I have taken to heart the thing about how instead of teaching our daughters to escape being raped, we should be teaching our sons not to be rapists. You’d think a big national rape case would provide excellent material for talking to our sons about not being rapists. But no, unfortunately yet again what we have is excellent material for talking to our daughters about how to escape being raped.
It’s especially frustrating because I just recently read somewhere that it feeds into rape culture to say “This is something that happens to women in our culture.” This makes it harder for me to tell my daughter what I want to tell her, which is the actual truth: this IS something that happens to women in our culture.
Furthermore, “in our culture” is only accurate if we mean “in our timeless worldwide human culture,” because this is an ancient worldwide problem and not a local or recent one. We are in fact fairly lucky if we live in a time period and part of the world where at least theoretically rape is against the law, and where a victim of rape is not put to death for the crime of being raped, or forced to marry her rapist. So lucky!
The basic timeless worldwide problem we are dealing with is that a certain percentage of humans, almost exclusively male humans, are rapists who don’t see anything wrong with raping, and don’t seem to learn otherwise no matter what we do. And that another certain percentage of humans, some overlapping the first group but many not overlapping, will defend those rapists and instead attack the women who have been raped.
And so two terrible things happen to a woman who is raped: (1) she is raped, and (2) she is blamed for it. (Well, at LEAST two terrible things. Other options include not being believed at all, having to deal with a pregnancy resulting from the rape, having to deal with an STD resulting from the rape, having to deal with the extensive and multi-layered psychological fall-out of being raped, etc.)
There is a big element here of that thing people do when they are scared and want to feel safe: if we can find something that the victim did, and if that thing is something we ourselves can avoid, then we have made a magical protection spell around ourselves. There have been plenty of articles written about how women have to live their lives constantly worrying about being attacked/raped by men, so I won’t go over that again here. But if you are living in that kind of constant fear, it is natural for certain superstitions to arise: if I don’t walk alone in the dark, if I walk confidently, if I stay in a good part of town, if I wear the right kind of clothing, if I don’t step on a crack, if there are an even number of steps between here and where I live, if I don’t let my foot dangle over the edge of the bed—if I do all these things right, I don’t have to be so scared because the bad thing won’t happen to me.
It’s too bad a self-soothing mechanism can so easily lead to saying “SEE?? You forgot one of the rules and THAT’S why you got raped! It’s YOUR fault! WHEW: that gives me some relief for my distress.” It’s an understandable panic/fear reaction, but education helps: as with the problem of the bystander effect, the solution is to know it exists. As soon as you know it’s a Thing, you’re much less likely to be tricked by it.

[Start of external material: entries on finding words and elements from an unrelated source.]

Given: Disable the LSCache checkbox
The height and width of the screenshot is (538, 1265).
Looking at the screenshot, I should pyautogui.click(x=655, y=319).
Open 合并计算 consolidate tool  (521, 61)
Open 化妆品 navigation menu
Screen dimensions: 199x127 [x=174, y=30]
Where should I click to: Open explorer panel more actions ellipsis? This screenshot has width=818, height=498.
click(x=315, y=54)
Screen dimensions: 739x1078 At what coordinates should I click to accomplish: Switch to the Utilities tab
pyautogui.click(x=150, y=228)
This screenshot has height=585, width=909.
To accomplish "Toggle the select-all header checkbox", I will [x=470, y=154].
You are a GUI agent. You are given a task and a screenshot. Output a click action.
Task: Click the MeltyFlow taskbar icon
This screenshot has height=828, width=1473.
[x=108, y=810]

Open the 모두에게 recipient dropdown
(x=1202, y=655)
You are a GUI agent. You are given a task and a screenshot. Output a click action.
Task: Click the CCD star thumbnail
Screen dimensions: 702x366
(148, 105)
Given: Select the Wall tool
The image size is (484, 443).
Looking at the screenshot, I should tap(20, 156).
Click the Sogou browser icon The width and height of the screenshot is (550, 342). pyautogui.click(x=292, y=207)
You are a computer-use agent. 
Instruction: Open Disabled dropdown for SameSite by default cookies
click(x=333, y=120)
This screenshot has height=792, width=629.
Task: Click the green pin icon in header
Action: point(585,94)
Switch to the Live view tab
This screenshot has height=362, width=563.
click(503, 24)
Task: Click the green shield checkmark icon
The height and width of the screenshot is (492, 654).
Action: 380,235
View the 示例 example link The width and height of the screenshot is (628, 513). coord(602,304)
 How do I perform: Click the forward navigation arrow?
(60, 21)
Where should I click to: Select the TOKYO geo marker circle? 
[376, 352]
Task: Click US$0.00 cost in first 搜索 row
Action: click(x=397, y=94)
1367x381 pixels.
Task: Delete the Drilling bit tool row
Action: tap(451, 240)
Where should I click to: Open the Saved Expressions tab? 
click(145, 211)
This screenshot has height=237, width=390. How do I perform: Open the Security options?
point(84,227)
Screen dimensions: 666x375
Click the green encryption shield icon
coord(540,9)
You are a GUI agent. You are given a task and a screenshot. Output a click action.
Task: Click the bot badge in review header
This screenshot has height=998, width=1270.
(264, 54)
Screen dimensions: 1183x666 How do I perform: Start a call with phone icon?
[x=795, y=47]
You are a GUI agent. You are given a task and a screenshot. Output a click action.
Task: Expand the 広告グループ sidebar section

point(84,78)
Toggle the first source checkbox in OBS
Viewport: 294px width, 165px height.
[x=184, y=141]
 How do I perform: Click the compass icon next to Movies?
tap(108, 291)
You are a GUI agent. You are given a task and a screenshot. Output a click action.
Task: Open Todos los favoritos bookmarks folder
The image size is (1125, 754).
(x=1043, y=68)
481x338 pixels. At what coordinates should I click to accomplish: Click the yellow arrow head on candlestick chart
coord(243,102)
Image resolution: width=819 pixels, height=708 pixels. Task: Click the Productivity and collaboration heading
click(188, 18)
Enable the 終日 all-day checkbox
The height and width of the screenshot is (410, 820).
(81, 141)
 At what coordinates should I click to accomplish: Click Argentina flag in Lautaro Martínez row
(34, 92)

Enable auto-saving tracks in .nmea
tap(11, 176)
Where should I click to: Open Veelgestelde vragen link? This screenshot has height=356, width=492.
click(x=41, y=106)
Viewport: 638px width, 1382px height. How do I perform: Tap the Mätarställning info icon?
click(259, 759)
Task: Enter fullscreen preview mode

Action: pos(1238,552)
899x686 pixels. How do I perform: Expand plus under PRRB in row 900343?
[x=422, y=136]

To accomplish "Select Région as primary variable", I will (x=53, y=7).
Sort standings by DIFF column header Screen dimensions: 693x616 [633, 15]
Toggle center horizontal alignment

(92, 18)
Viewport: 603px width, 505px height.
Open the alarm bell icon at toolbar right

Well. What I needed was a version of all this that was geared for a 5th-grade girl. Sometimes getting started is the hardest part. What I started with was saying to her that there was a news story right now that was making me even more worried about her and her friends. Then I went slowly: we had about a 35-minute car ride, so even though the next few paragraphs may look as if I sat there ranting and lecturing and talking too fast, it was pretty casual, with lots of responses from her.
I told her that a man had raped an unconscious woman, and that he still didn’t seem to think he’d done anything wrong except drink too much, and that the judge had decided he shouldn’t be punished too much because that would have a negative effect on his future, and that a lot of people were saying it was the woman’s fault for being unconscious. I reminded her of the statistic that approximately 1 out of 6 women will be sexually assaulted, and that it’s likely that number is wayyyyyyy too low because of how many assaults go unreported, and that the majority of sexual assaults are done by a man the woman knows (which contributes to under-reporting and feelings of self-blame). I hope I adequately covered how very Not Your Fault a sexual assault is (even if you liked the guy, even if you were flirting, even if you were drinking, even if you were wearing sexy clothes, even if you participated willingly with other physical things, even if he’s your boyfriend, and so on), but we will return to that subject again and again over the years.
I told her that it was sickening and crappy that she would need to be taught how to decrease her odds of being raped, but that here we were. I mentioned the thing about teaching your sons not to be rapists, but that this situation in the news was not helpful, and she agreed. We talked about using the buddy system, and not letting your drink go unattended, and keeping an eye out for other women—strangers as well as friends. I told her about that other story that’s been in the news, about the women who were eating in a restaurant and saw a man put something in another woman’s drink, and they told the woman and also the waiter and also the police. This is the kind of thing we can do to help each other. Or if you see a girl at a party, and she seems drunk and you see guys circling her as if she is prey, you can help her back to her dorm/apartment or into a taxi or WHATEVER. If she won’t leave, you can go stand next to her. You can get some of your good guy friends involved. You can call campus security to help you. We also touched upon the topic of rape kits.
That was around the time the car ride ended, so I’ve left it there for now.